Rz. 23
Nach § 11 Abs. 4 muss der Arbeitgeber den Ersatzruhetag grundsätzlich unmittelbar in Verbindung mit der elfstündigen Ruhezeit nach § 5 ArbZG gewähren. So will der Gesetzgeber sicherstellen, dass auch die an Sonn- oder Feiertagen beschäftigten Arbeitnehmer dem Grunde nach eine wöchentliche Mindestruhezeit von 35 Stunden erhalten. Allerdings kann die Mindestruhezeit ausnahmsweise auf bis zu 24 Stunden verkürzt werden, soweit technische oder arbeitsorganisatorische Gründe der Gewährung des Ersatzruhetages mit einer Ruhezeit nach § 5 ArbZG entgegenstehen.
Auch diese Vorschrift dient dem Gesundheitsschutz des Arbeitnehmers, indem ihm eine längere zusammenhängende Mindestruhezeit pro Woche gewährt wird.
Rz. 24
Die zu gewährende Gesamtruhezeit von 35 Stunden ergibt sich aus der 24-stündigen Ruhezeit für den Sonn-/Feiertag/Ersatzruhetag sowie der 11-stündigen Ruhezeit nach § 5 Abs. 1 ArbZG.

Aufgaben:
1 – Übersetzen Sie diesen Satz aus dem Text zum Ersatzruhetag ins Englische: „Auch diese Vorschrift dient dem Gesundheitsschutz des Arbeitnehmers, indem ihm eine längere zusammenhängende Mindestruhezeit pro Woche gewährt wird.“
2 – Schreiben Sie aus dem Text zum Ersatzruhetag die Passage von „Auch diese Vorschrift“ bis einschließlich „Abs. 1 ArbZG.“ ab.
Die Liste ist hierfür ohne Bedeutung.

Gespeicherte Daten:
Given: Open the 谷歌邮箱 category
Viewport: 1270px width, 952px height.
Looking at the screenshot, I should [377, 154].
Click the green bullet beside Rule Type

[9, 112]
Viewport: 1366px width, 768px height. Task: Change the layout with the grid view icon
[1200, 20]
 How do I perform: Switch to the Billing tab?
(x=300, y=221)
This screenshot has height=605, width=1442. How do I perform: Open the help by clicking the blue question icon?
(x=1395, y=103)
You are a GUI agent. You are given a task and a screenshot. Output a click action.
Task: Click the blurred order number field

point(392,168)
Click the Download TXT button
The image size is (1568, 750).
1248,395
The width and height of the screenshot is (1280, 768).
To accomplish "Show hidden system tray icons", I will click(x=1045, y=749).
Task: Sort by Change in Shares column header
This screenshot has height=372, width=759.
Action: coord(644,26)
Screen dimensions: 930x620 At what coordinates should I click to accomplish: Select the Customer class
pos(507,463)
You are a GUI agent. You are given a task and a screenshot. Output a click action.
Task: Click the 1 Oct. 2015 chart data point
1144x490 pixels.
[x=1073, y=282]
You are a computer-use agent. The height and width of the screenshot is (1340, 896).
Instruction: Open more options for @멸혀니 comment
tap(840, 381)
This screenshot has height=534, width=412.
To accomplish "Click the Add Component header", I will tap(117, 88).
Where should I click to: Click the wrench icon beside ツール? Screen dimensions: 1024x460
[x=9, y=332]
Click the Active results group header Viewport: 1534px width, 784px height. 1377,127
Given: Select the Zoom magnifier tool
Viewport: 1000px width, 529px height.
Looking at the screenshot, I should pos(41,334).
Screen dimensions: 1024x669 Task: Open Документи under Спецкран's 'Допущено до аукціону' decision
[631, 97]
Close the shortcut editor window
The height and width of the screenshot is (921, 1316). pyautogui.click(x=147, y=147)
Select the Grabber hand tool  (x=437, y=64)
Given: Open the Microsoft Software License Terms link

Lösungen:
1 – This provision, too, serves to protect the employee's health by granting them a longer continuous minimum rest period per week.

2 –
Auch diese Vorschrift dient dem Gesundheitsschutz des Arbeitnehmers, indem ihm eine längere zusammenhängende Mindestruhezeit pro Woche gewährt wird.
Rz. 24
Die zu gewährende Gesamtruhezeit von 35 Stunden ergibt sich aus der 24-stündigen Ruhezeit für den Sonn-/Feiertag/Ersatzruhetag sowie der 11-stündigen Ruhezeit nach § 5 Abs. 1 ArbZG.